To decolonize the review process, this paper was difficult to write for more reasons than one. It felt intuitive to search and connect what each author shared in this way, particularly when it came to connecting what Indigenous non-occupational therapists and Indigenous occupational therapists have shared. However, from the onset of initiating this process to the completion, I felt deeply wrong as it went against my formal education around research and writing reviews. Spending time with Indigenous authors, both occupational therapists and nonoccupational therapists, was a deeply meaningful experience, as each of these authors has shaped my thinking and work, and has gifted me the words I did not always have been an Indigenous person entrenched in many colonial realms.
Conclusion
Moss bag teachings, as well as the knowledge shared by the authors included in this review are nurturing to the future of OT. The most powerful changes can happen at the micro level to thereby create ripples in larger systems as evident by Cindy Blackstock's example of mosquito advocacy.
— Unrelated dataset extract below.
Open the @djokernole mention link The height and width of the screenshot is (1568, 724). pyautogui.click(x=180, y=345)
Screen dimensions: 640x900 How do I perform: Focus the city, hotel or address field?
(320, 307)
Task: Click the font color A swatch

It is no longer acceptable or just to sit by and do nothing while hoping for systemic changes. We all have a responsibility in our practices, regardless of the systems we are knotted into. We can choose to be mosquitoes within the current existing systems, and we can also choose to be mosquitoes by enacting change in “new” sovereign systems that are created by and for Indigenous Peoples. As the competencies illuminated, we, as occupational therapists are required, at the most basic level, to uphold and support Indigenous rights and self-determination. Occupational therapists working in leadership positions are just as required as front-line clinicians to uphold Indigenous rights. They therefore have a requirement and responsibility to actively redress policies, procedures, as per the competencies. It is no longer enough to point fingers. After all, “Transforming our colonial reality must be a responsibility shared by all Canadians” (OT Truth and Reconciliation Task Force, 2023, p. 3).
Key Messages
Occupational therapists at all service provision levels must contribute to the decolonization of OT to advance the profession.
Engaging in reviews that truly enact decolonial research processes and practices are meaningful acts that moves us closer to decoloniality in the OT profession.
Decolonizing OT involves empowering Indigenous OT students and clinicians to lead initiatives instead of being invited as an afterthought to tackle colonial systems and practices.
Footnotes
Acknowledgements
I want to acknowledge that while there are only a few names on this paper, I could not have written it without the community support of the Indigenous OT collective in Kanata, as well as the strength from my ancestors who have come before me and will continue to walk after me. Additionally, I want to acknowledge Tim Barlott for his allyship with supporting this paper. I am grateful-Ninanaskomon.
Funding
Katelyn Favel is financially supported by a Vanier Canada Graduate Scholarship.